I got delayed by five minutes watching a video the Nanyang teachers compiled for this year's graduating batch, and then by another ten minutes as I dawdled about what to write in the description when I 'shared' it on Facebook. I wrote and backspaced many times and sometimes stopped to think, "Should I just make this a blogpost?!"

I made it to a concise enough description in the end, but clearly decided on posting a blog post of my thoughts anyway. A fair warning that these are sleepy thoughts and incoherent words:

Someone once said (I'm going to refer quite often to these anonymous geniuses henceforth, who have said quite nicely everything I feel) that we never step in the same river twice. That when we say goodbye to a place, we are saying goodbye to who we met-- and who we were. (And, arguably, our memories; for even our memories become tainted with time, and we are no longer sure what really happened.)

When I said goodbye to Nanyang two years ago, I didn't really mean it. It was like what I imagine children would feel like, saying goodbye to their parents as they left for the 'last time', keys in hand to the new place, the independent launchpad. (The school across the bridge certainly felt like that, a tantalizing new horizon around the corner from which we would become birds, fully-fledged to fly.) Then the children come back, first for forgotten trinkets, then, over the years, to ask for advice and to pay tribute.

You see, it's never really goodbye. I felt that if I was going to see my classmates around the corner everywhere in school, there wasn't much point in saying proper goodbyes. In fact, it would be mighty awkward if you confessed mushy forever friendships, only to see each other within a month like nothing happened. So I didn't, I refrained; in my heart I thought everything would be the same. (Hey, a half-rhyme.)

But two years have passed, and inextricably, I have changed. Nanyang has changed. My classmates have changed. I reflect on this with a modicum of sadness, because sometimes I don't know if I'd still like to be the person I was when I graduated-- and if I do, what does that attribute to the two years spent since? When I watched the video, my first thought was, I don't recognize anyone. Have we hired that many new teachers?
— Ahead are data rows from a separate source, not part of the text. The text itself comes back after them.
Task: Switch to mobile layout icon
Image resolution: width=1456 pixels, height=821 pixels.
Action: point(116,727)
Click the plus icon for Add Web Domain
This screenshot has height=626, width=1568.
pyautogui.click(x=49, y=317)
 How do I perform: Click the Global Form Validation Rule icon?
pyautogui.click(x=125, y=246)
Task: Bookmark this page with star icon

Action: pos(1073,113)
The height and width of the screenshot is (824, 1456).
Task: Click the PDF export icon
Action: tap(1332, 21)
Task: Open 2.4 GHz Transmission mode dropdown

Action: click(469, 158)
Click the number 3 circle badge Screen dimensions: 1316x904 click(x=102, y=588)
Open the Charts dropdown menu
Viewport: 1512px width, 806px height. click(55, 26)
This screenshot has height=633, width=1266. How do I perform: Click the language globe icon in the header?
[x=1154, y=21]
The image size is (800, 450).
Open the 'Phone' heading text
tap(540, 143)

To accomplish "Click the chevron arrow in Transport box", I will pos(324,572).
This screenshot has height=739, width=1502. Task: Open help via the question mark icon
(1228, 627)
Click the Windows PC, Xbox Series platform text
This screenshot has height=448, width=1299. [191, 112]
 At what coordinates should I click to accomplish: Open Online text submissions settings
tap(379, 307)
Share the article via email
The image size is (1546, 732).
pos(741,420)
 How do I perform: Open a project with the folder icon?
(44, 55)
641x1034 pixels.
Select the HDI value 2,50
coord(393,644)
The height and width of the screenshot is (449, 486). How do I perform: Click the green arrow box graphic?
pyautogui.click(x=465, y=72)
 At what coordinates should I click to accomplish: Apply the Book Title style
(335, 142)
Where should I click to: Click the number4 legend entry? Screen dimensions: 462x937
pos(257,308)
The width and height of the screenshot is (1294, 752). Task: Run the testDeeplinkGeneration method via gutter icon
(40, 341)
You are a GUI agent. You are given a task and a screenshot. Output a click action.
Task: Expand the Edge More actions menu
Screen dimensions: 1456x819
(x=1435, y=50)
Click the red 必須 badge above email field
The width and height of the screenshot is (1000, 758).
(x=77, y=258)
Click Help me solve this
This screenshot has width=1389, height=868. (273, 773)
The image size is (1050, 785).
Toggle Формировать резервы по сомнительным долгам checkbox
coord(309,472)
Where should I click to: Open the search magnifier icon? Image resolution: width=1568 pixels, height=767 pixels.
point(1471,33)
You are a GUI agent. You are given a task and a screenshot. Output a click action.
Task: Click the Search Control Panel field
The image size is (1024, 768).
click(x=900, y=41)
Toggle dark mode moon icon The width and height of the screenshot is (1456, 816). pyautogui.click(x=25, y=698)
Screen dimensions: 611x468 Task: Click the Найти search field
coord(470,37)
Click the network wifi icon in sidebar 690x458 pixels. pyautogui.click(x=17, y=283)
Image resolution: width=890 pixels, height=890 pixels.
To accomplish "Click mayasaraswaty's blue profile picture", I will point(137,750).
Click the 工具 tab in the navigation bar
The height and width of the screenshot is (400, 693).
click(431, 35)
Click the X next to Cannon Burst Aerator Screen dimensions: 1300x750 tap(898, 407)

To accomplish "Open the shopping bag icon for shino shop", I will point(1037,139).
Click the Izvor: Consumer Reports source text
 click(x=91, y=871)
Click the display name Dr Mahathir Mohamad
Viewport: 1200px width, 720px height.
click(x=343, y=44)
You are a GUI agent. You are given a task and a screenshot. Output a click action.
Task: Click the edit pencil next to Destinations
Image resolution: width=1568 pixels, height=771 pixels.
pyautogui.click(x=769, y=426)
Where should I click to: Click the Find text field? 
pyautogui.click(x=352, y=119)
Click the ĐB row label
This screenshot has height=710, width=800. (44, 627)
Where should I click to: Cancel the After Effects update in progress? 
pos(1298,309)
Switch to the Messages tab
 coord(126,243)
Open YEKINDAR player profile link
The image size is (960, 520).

But as the video concluded, I found myself oddly emotional and maybe a little teary-eyed, which is odd because This does not happen when you watch a video of strangers! Then I realized: I may not recognize the actors, but I know the script. I know this place, I know this feeling. And I realized that no matter what bridges have been burnt and however far the distance that has grown between my 'pillow sack' and I, I have not and will not graduate from the character Nanyang built in me.

One of my teachers gave me a copy of The Little Prince in secondary 1. Inscribed in the cover was a quote from the Fox: "What is essential is invisible to the eye." And this is something I have kept close to my heart since. I am proud when people tell me, "You're such a Nanyang girl." For all its negative connotations (for some), for me it signifies humility, simplicity, diligence, prudence, resilience, and a commitment to what is good and lasting over what is transient.

We build our own homes. I have planted my flags, however carelessly, and some places have planted their flags in me. They are here to stay. Watching the video felt like returning to a childhood home and finding my voice still echoing in its halls. Like Hogwarts, Nanyang "will always be there to welcome you home."